Fig 1. Gametocyte numbers can increase (A) or decrease (B, C) even when transmission investment is constant over the time period observed.

For clarity, we assume that replication and gametocyte development both require one day and 50% of new gametocytes persist for an additional day (“Old gametocytes”). (A) Gametocyte numbers may increase because the parasite population is expanding, even though the percentage of each cohort committed to transmission remains 50%. That is, parasites in half of the newly invaded red blood cells (circles) will develop into gametocytes (gray shading) while in the other half (unshaded), parasites will replicate and each generate four newly invaded red blood cells the following day. (B) In contrast, if the parasite population is declining so that only half the parasites can replace themselves (for example, because red blood cells have been depleted), gametocyte numbers can decrease while the transmission investment remains constant at 50%. (C) Alternately, the gametocytes observed on a given day (e.g., t, t + 1) may have been produced by previous cohorts with no ongoing transmission investment (and hence no developing gametocytes) during the time period observed.
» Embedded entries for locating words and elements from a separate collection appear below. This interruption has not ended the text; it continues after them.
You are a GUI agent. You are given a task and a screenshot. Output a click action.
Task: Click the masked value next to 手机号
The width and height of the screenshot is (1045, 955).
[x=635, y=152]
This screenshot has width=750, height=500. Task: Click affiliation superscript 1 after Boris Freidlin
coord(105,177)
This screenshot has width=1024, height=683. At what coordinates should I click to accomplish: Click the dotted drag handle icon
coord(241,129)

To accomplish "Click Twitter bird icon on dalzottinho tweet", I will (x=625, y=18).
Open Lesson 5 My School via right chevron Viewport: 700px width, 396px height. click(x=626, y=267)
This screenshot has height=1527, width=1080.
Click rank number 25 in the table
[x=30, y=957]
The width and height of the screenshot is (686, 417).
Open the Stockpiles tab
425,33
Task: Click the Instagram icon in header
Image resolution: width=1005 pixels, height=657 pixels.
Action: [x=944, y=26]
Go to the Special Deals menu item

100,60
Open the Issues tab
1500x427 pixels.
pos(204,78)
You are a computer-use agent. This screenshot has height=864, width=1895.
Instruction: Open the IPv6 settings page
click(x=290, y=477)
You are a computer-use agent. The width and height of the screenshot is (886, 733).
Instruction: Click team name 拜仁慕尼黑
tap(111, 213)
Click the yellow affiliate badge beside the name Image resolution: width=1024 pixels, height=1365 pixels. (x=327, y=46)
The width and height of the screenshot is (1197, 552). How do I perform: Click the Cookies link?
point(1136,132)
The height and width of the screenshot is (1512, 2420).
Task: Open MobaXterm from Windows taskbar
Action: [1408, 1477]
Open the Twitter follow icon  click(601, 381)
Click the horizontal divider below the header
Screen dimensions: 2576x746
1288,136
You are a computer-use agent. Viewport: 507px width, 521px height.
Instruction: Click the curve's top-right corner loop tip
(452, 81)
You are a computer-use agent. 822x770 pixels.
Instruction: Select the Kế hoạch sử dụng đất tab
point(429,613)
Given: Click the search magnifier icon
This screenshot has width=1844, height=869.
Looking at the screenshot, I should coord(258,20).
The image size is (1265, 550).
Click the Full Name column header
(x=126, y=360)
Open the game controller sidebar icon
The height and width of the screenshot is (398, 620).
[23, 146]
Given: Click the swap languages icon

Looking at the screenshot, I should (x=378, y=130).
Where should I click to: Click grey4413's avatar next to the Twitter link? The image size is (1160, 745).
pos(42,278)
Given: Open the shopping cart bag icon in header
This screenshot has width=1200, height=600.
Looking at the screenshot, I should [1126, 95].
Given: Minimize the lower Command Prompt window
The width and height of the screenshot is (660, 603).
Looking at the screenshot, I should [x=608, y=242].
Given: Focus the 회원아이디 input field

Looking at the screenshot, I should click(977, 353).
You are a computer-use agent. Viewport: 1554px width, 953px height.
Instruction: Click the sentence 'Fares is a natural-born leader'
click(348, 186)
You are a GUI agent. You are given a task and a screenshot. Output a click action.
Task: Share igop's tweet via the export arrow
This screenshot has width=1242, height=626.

In this case, gametocyte numbers are declining due to mortality rather than any change in transmission investment during the observation window. We use circles to indicate both replicating parasites and developing gametocytes since those forms are often indistinguishable in P. chabaudi; likewise, crescents indicate both newly-matured and ‘old’ gametocytes generated by previous cohorts since those cannot be differentiated in either P. chabaudi or P. falciparum.